The new superconductor uses hydrogen sulfide, the rotten egg smelling gas, to create the superconductor. Scientists believe if they can find the right materials that they can eventually create superconductors that can work at room temperatures. If so, then electronics and computers can be made far more efficient.

Transporting Light over Distance. Researchers at the Universities of Bayreuth and Erlangen-Nurenberg in Germany have demonstrated how carbon nanofibers might be used to transport light energy efficiently across great distances. All of today’s technologies scatter the light to some degree, which means that when generating solar power we have to convert light to electricity at the site of the light collection.

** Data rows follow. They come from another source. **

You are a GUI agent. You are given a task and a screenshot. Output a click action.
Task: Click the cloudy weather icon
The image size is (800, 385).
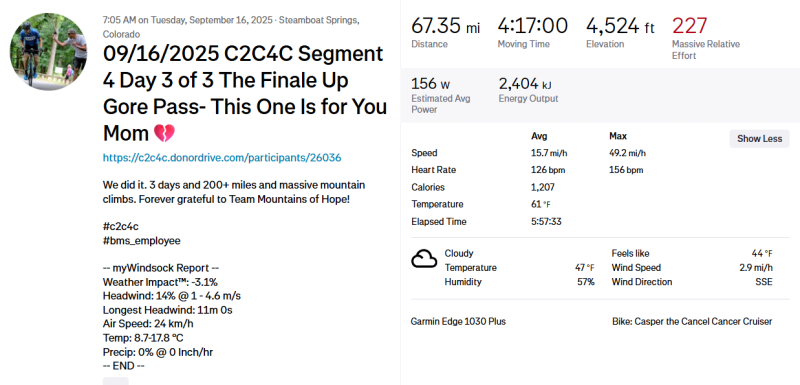(424, 259)
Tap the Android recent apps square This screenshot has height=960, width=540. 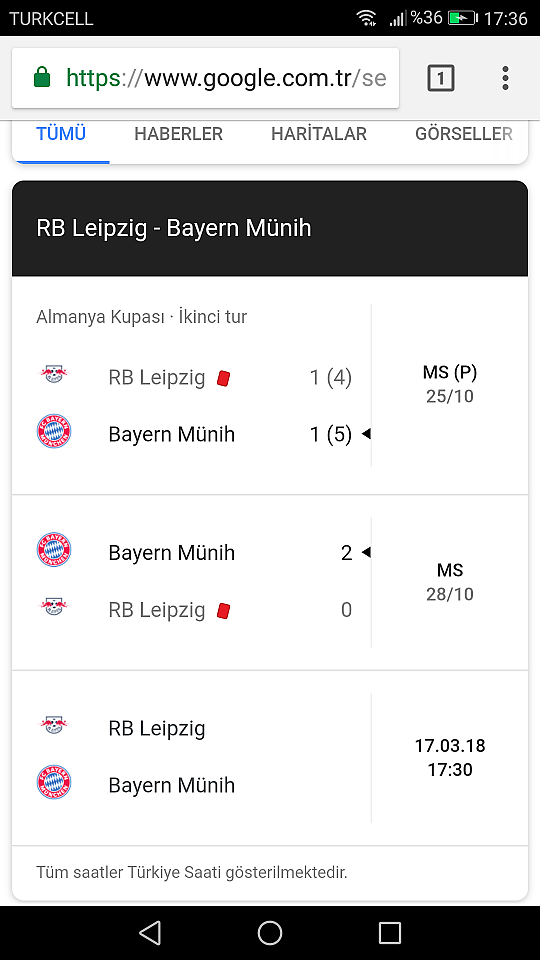point(389,933)
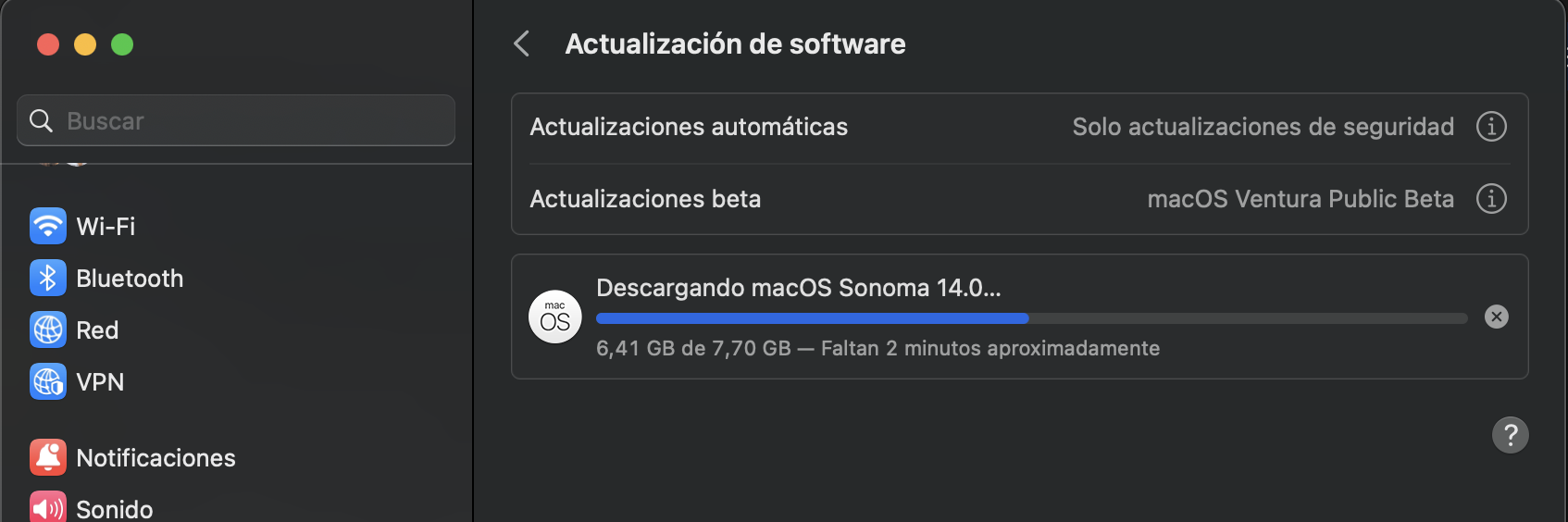Screen dimensions: 1568x522
Task: Click the Sonido speaker icon
Action: (48, 508)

The nanofibers were made from building blocks called carbonyl-bridged triarylamine. They were then enhanced by inserting three naphthalimidbithiophene chromophores. The resulting nanotubes automatically aligned themselves into tubes of 4 micrometers long with a diameter of only 0.005 micrometers. The nanotubes then naturally align face-to-face and can efficiently transfer light energy with almost no loss. This results is light being transmitted in a wave-like manner called quantum coherence. The potential of this technology would be to gather light and transmit it to a place where the conversion to electricity can be done more efficiently.

Quantum Dot Solar Windows. A team from the Center for Advanced Solar Photophysics (CASP) of Los Alamos and from the Department of Materials Science of the University of Milan-Bicocca (UNIMIB) in Italy have developed a way to generate solar energy from clear window glass. They showed this can be done using colorless heavy-metal free colloidal quantum dots that act as luminescent solar concentrators (LSCs).

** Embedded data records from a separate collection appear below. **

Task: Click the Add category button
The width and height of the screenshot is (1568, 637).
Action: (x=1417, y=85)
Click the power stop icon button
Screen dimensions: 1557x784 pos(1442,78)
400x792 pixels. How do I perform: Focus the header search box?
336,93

The clear quantum dots are embedded within the glass and are aligned in such a way that they reflect some of the light to receivers at the edge of the glass panes. The quantum dots are a huge leap forward in LSC technology. Previous LSC technology has consisted either of organic emitters that were inefficient or heavy-metal emitters that were toxic and dangerous to put into the environment. The new quantum dots are made from copper, indium, selenium, and sulfur, all of which are routinely found in the environment and safe. The dots are several magnitudes more efficient than earlier technologies and could turn any window into a solar collector.